REQUEST: Could you quote every one of the rows below, character for character?

━━━━━ RECORD LIST

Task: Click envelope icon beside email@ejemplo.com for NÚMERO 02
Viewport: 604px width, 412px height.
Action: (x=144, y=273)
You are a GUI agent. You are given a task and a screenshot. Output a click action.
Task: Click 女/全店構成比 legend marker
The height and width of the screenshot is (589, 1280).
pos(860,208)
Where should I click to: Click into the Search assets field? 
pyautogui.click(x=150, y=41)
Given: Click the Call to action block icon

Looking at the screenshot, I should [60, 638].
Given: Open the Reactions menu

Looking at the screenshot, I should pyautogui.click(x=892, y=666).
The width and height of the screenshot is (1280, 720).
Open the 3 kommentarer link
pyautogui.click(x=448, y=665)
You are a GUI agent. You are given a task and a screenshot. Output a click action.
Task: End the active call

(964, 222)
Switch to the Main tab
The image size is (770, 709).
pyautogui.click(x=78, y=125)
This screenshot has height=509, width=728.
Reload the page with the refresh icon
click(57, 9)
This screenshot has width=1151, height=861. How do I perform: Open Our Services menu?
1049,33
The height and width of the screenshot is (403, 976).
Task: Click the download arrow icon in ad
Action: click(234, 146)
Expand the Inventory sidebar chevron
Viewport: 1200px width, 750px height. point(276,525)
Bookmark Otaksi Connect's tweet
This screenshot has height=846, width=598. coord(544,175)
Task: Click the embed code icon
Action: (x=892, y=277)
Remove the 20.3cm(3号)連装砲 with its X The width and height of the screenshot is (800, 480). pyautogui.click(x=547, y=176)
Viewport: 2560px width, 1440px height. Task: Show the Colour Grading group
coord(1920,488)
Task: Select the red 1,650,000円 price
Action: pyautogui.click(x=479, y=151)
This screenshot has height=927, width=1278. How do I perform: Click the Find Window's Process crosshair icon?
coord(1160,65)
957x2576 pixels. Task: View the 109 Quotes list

━━━━━━━━━━

OUTPUT OF THE TASK:
Task: Click envelope icon beside email@ejemplo.com for NÚMERO 02
Viewport: 604px width, 412px height.
Action: (x=144, y=273)
You are a GUI agent. You are given a task and a screenshot. Output a click action.
Task: Click 女/全店構成比 legend marker
The height and width of the screenshot is (589, 1280).
pos(860,208)
Where should I click to: Click into the Search assets field? 
pyautogui.click(x=150, y=41)
Given: Click the Call to action block icon

Looking at the screenshot, I should [60, 638].
Given: Open the Reactions menu

Looking at the screenshot, I should pyautogui.click(x=892, y=666).
The width and height of the screenshot is (1280, 720).
Open the 3 kommentarer link
pyautogui.click(x=448, y=665)
You are a GUI agent. You are given a task and a screenshot. Output a click action.
Task: End the active call

(964, 222)
Switch to the Main tab
The image size is (770, 709).
pyautogui.click(x=78, y=125)
This screenshot has height=509, width=728.
Reload the page with the refresh icon
click(57, 9)
This screenshot has width=1151, height=861. How do I perform: Open Our Services menu?
1049,33
The height and width of the screenshot is (403, 976).
Task: Click the download arrow icon in ad
Action: click(234, 146)
Expand the Inventory sidebar chevron
Viewport: 1200px width, 750px height. point(276,525)
Bookmark Otaksi Connect's tweet
This screenshot has height=846, width=598. coord(544,175)
Task: Click the embed code icon
Action: (x=892, y=277)
Remove the 20.3cm(3号)連装砲 with its X The width and height of the screenshot is (800, 480). pyautogui.click(x=547, y=176)
Viewport: 2560px width, 1440px height. Task: Show the Colour Grading group
coord(1920,488)
Task: Select the red 1,650,000円 price
Action: pyautogui.click(x=479, y=151)
This screenshot has height=927, width=1278. How do I perform: Click the Find Window's Process crosshair icon?
coord(1160,65)
957x2576 pixels. Task: View the 109 Quotes list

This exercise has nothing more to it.